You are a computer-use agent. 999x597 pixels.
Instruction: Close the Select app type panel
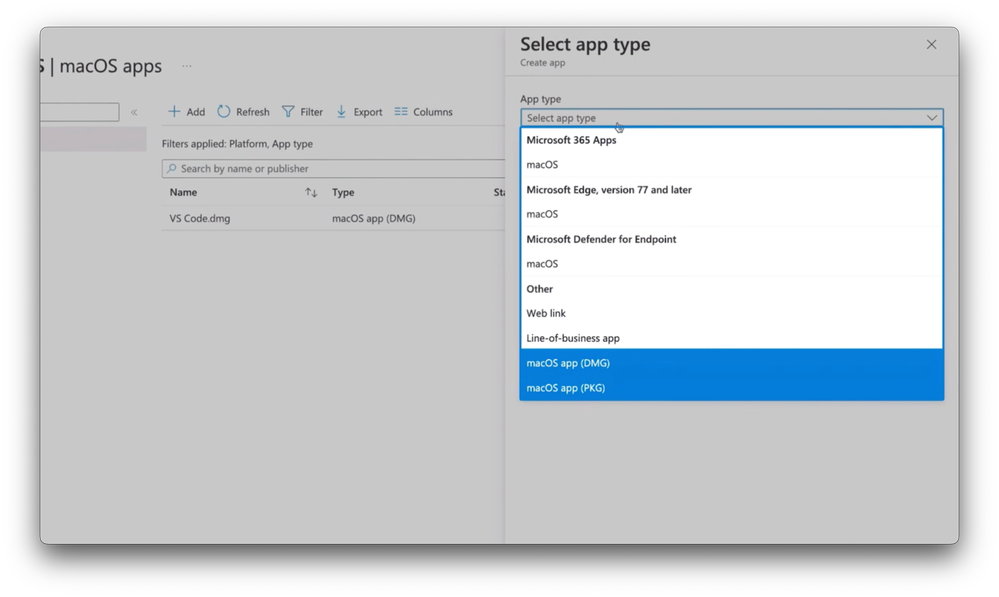tap(931, 45)
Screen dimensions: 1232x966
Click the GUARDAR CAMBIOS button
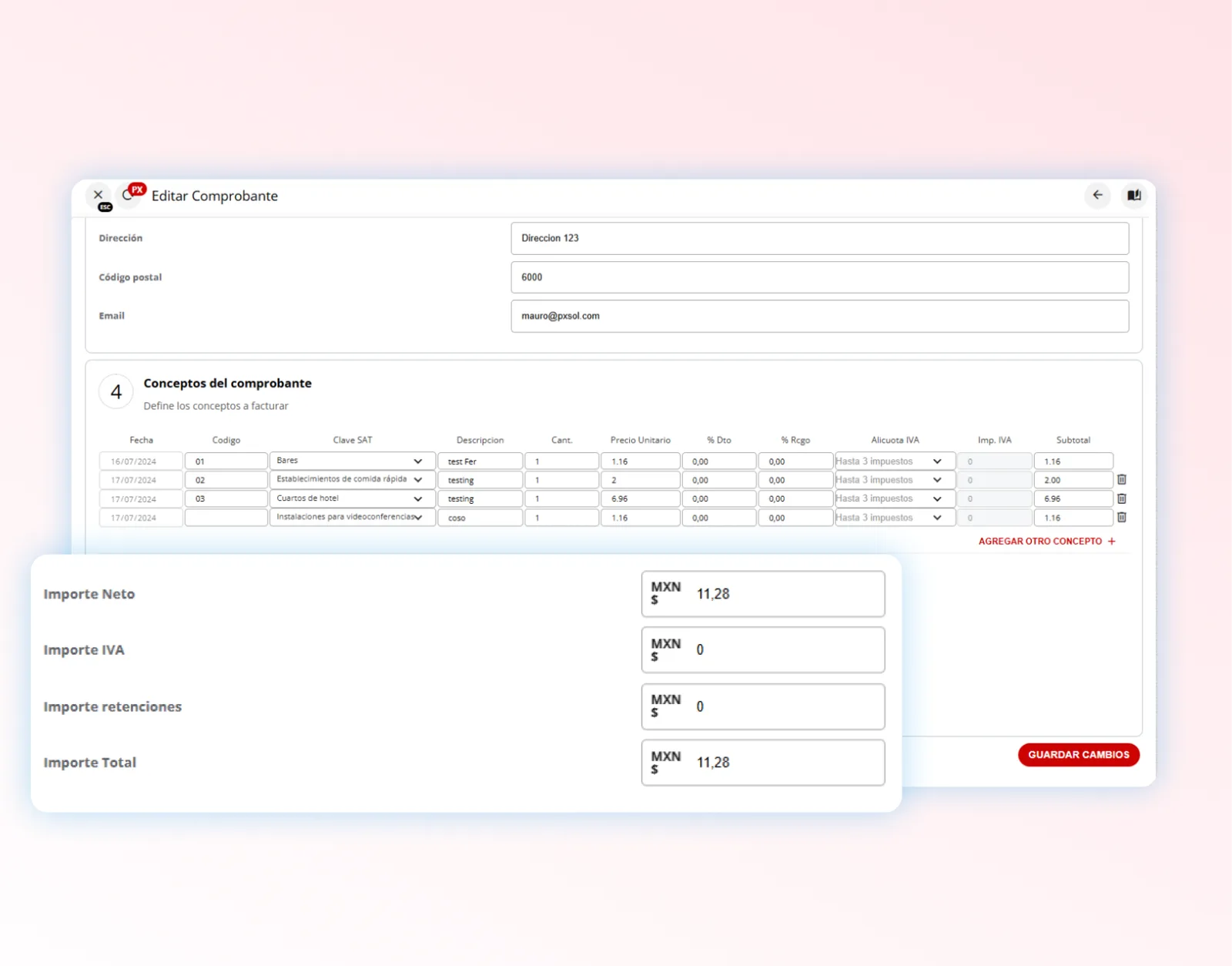coord(1079,755)
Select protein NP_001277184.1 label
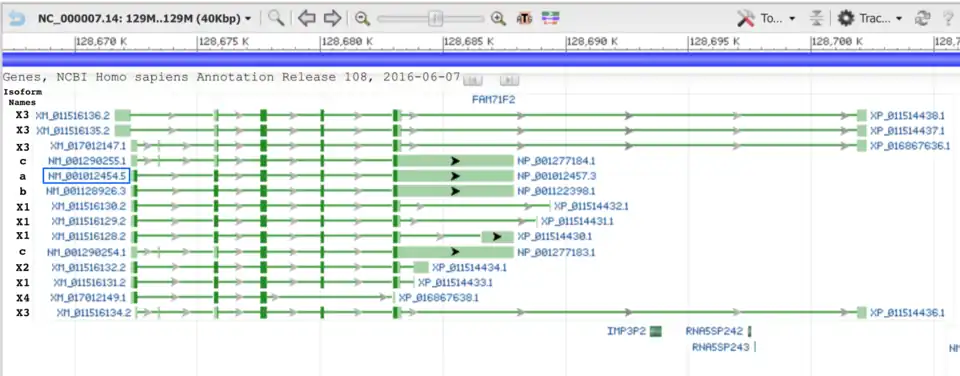 pos(556,161)

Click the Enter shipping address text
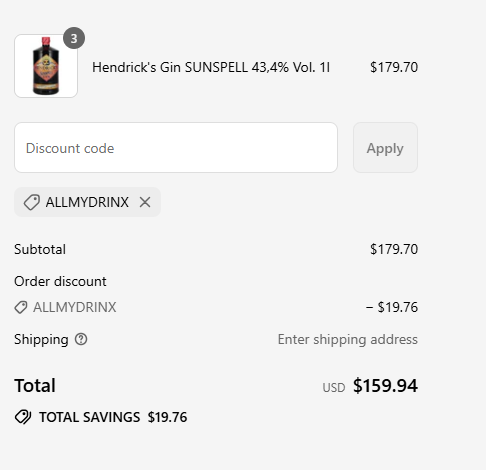click(348, 340)
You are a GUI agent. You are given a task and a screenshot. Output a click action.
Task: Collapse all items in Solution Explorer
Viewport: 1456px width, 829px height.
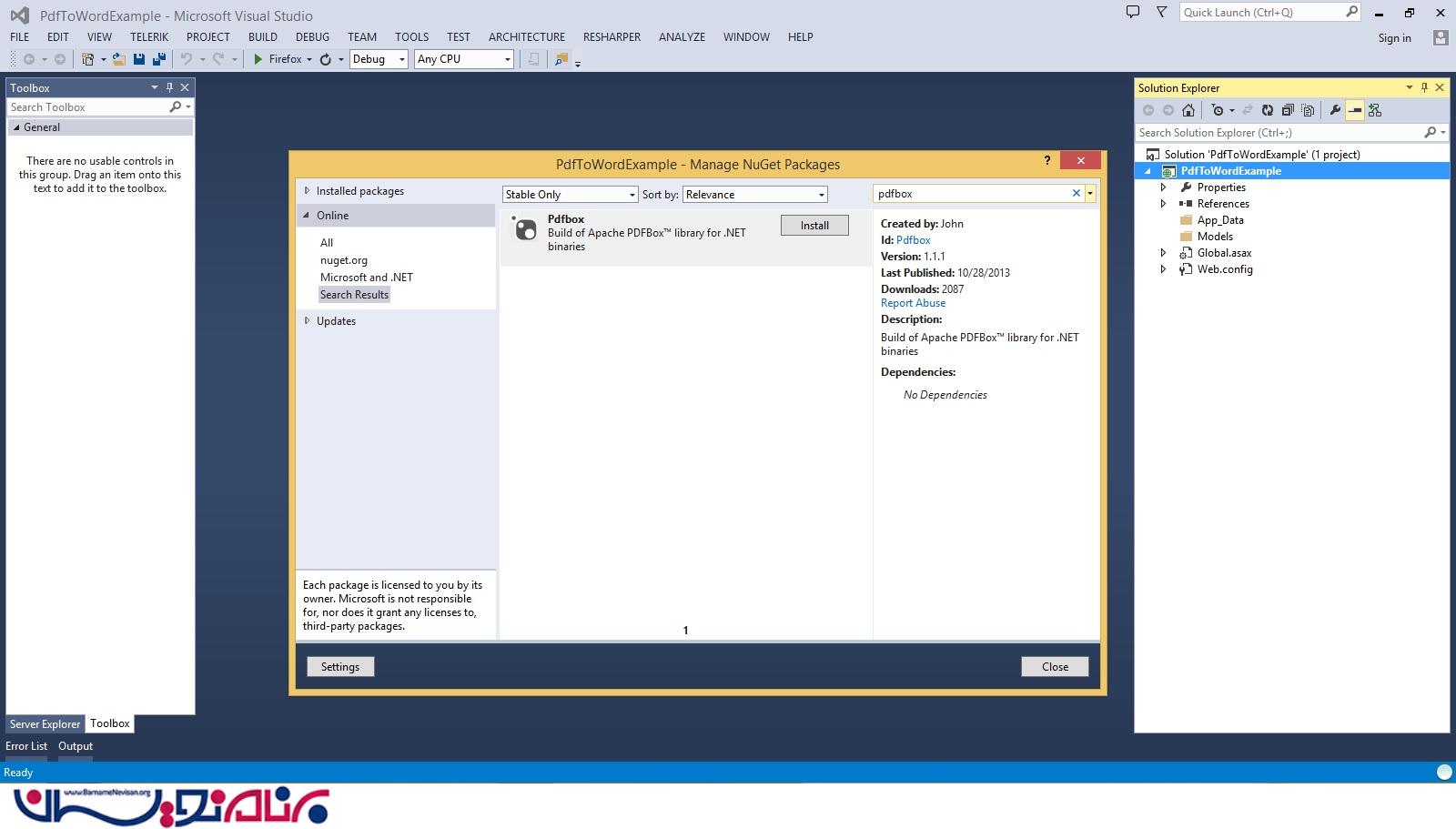pyautogui.click(x=1288, y=110)
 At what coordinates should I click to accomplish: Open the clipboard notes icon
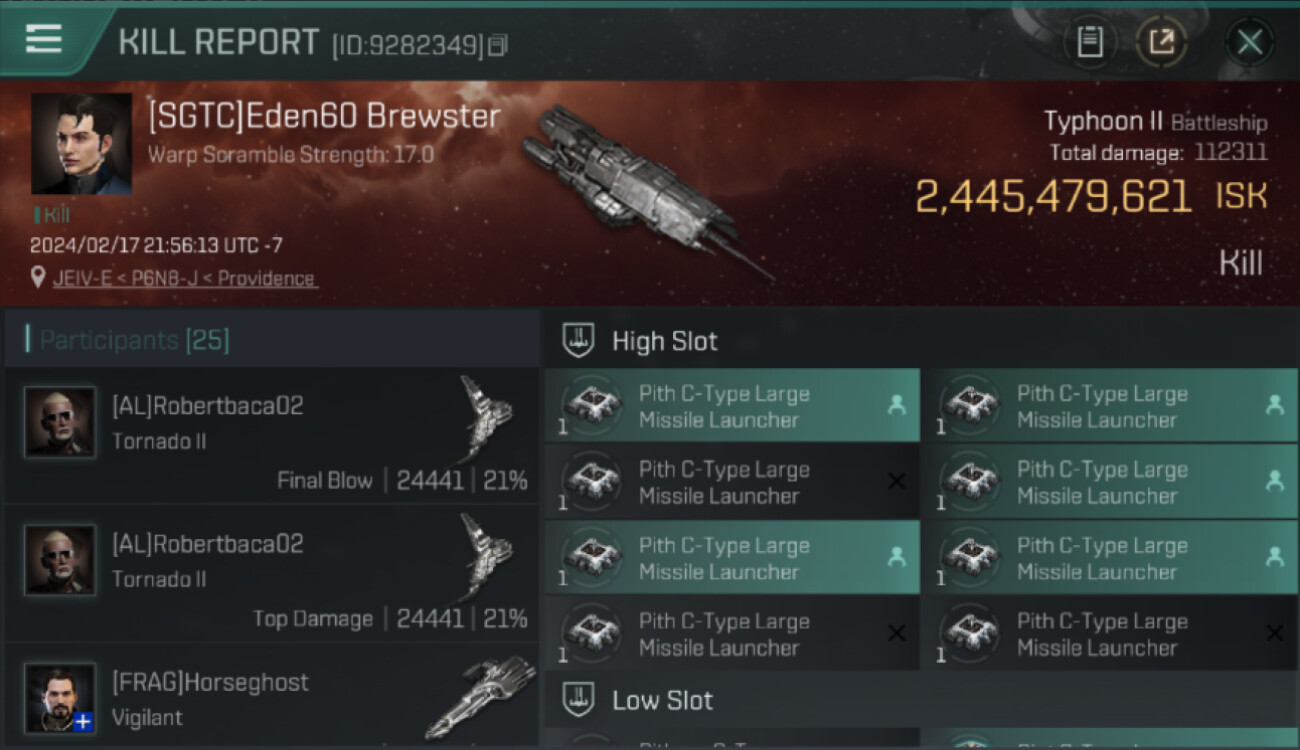1090,42
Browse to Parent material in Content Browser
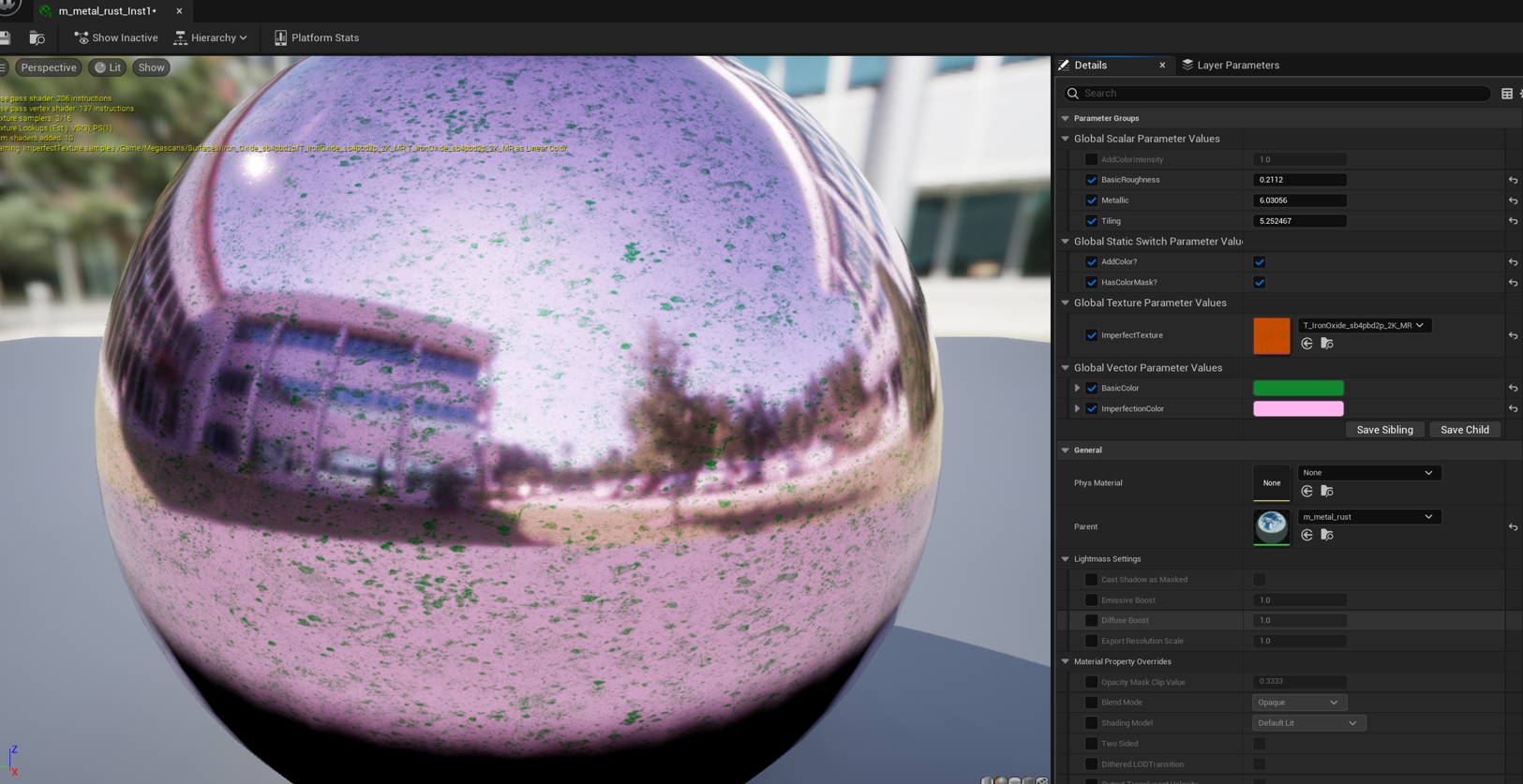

-------------------------

▶ _Task item_: Except for the pictures, please retype the listing above exactly.

▶ _Answer space_:
You are a computer-use agent. 999x597 pixels.
Instruction: Close the Select app type panel
tap(931, 45)
Screen dimensions: 1232x966
Click the GUARDAR CAMBIOS button
coord(1079,755)
Select protein NP_001277184.1 label
 pos(556,161)

Click the Enter shipping address text
click(348, 340)
You are a GUI agent. You are given a task and a screenshot. Output a click action.
Task: Collapse all items in Solution Explorer
Viewport: 1456px width, 829px height.
pyautogui.click(x=1288, y=110)
 At what coordinates should I click to accomplish: Open the clipboard notes icon
1090,42
Browse to Parent material in Content Browser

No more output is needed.